The foregoing has shown and described the fundamental principles, major features and advantages of the invention. It should be understood by those skilled in the art that the present invention is not limited by the foregoing embodiments, which are merely preferred embodiments of the present invention, and the scope of the present invention should not be limited thereby, and that equivalent changes and modifications made within the scope of the present invention and the specification should be covered thereby. The scope of the invention is defined by the appended claims and equivalents thereof.

Claims (10)

1, kinds of modified PET polyester fiber, which is characterized in that the fiber comprises 100 weight portions of fiber grade PET polyester and 0.5 to 5 weight portions of silicon dioxide aerogel loaded with nanometer far infrared powder.

2. The modified PET polyester fiber according to claim 1, wherein: the composite material consists of 100 parts of fiber-grade PET polyester and 1-4 parts of silica aerogel loaded with nano far infrared powder in parts by weight.

3. The modified PET polyester fiber as claimed in claim 1 or 2, wherein the nano far infrared powder has an average particle size of 0.5-100nm, and is selected from kinds or a mixture of two kinds of nano tourmaline and nano taiji stone.

4. The modified PET polyester fiber according to claim 1 or 2, characterized in that: the silica aerogel loaded with the nano far infrared powder is prepared by the following method, the nano far infrared powder is ultrasonically dispersed in an organic solvent, a silicon source and water are added and uniformly mixed, wet gel is prepared through acidic hydrolysis and alkaline condensation, and the wet gel is prepared through aging, absolute ethyl alcohol replacement, surface modifier modification and drying.

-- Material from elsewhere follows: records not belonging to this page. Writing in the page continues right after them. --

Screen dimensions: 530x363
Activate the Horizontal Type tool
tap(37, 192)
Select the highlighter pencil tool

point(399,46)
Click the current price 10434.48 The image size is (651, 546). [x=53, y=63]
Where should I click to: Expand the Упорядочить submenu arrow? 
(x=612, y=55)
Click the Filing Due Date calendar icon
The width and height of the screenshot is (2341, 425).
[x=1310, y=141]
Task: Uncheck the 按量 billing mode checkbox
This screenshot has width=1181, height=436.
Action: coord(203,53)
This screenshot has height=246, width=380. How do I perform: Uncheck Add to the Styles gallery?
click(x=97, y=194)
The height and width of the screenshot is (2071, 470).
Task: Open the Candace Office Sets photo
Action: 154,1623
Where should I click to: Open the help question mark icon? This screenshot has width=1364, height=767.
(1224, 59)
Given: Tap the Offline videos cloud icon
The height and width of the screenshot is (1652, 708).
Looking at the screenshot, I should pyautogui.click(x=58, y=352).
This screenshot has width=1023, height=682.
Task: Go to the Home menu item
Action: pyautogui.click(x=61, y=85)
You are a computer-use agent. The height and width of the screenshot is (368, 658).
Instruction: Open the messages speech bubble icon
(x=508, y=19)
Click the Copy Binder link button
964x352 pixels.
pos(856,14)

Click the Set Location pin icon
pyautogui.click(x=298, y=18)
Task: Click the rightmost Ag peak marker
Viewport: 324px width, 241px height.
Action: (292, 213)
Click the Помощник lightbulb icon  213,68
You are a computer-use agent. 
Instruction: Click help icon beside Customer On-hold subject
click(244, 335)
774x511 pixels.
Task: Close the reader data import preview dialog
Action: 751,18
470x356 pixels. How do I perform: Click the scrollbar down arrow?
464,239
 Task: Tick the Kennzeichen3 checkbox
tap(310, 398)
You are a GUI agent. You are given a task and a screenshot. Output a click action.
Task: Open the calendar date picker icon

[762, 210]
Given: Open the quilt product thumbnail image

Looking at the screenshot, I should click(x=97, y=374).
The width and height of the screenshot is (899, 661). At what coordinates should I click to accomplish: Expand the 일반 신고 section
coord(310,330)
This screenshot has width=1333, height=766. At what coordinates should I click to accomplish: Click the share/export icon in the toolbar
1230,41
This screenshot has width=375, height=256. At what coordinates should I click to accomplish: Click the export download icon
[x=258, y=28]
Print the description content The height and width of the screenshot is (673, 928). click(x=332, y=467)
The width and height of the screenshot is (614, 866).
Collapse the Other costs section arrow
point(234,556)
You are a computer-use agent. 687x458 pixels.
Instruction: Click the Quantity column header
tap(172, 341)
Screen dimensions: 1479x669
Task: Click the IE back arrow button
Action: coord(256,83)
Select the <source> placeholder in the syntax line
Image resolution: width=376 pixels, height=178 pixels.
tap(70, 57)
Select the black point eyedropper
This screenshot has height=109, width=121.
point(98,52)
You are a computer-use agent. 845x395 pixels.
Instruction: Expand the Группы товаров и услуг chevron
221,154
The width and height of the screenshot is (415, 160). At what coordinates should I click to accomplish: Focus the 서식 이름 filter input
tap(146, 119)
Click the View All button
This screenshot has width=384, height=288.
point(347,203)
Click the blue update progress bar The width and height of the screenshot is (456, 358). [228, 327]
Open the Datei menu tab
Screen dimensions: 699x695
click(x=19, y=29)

5. The modified PET polyester fiber according to claim 4, characterized in that: the weight ratio of the nano far infrared powder to the silicon source is 1-8: 100.

6. The modified PET polyester fiber as claimed in claim 4, wherein the organic solvent is or more selected from methanol, absolute ethanol, isopropanol, tetrahydrofuran and acetone.

7. The modified PET polyester fiber as claimed in claim 4, wherein the silicon source is or more selected from methyl orthosilicate, ethyl orthosilicate, sodium silicate, methyltrimethoxysilane and methyltriethoxysilane.

8. The modified PET polyester fiber according to claim 4, characterized in that: the molar ratio of the organic solvent to the silicon source to the water is 8-15:1: 4-8.

9, A method for preparing the modified PET polyester fiber of any one of claims 1-8- , which comprises the steps of,

s1, grinding 1 part of the silica aerogel loaded with the nano far infrared powder into powder, dispersing the powder into tetrahydrofuran, adding the powder into 3-10 parts of the fiber-grade PET polyester, uniformly mixing, removing the tetrahydrofuran, and performing melt extrusion and slicing to obtain polyester master batches;

s2, mixing the polyester master batch obtained in the step S1 with the fiber-grade PET polyester, performing melt extrusion, stretching, oiling and rolling to obtain the modified PET polyester fiber.

10, polyester fabrics, which is characterized in that the fabric is woven by the modified PET polyester fiber of any of claims 1-8.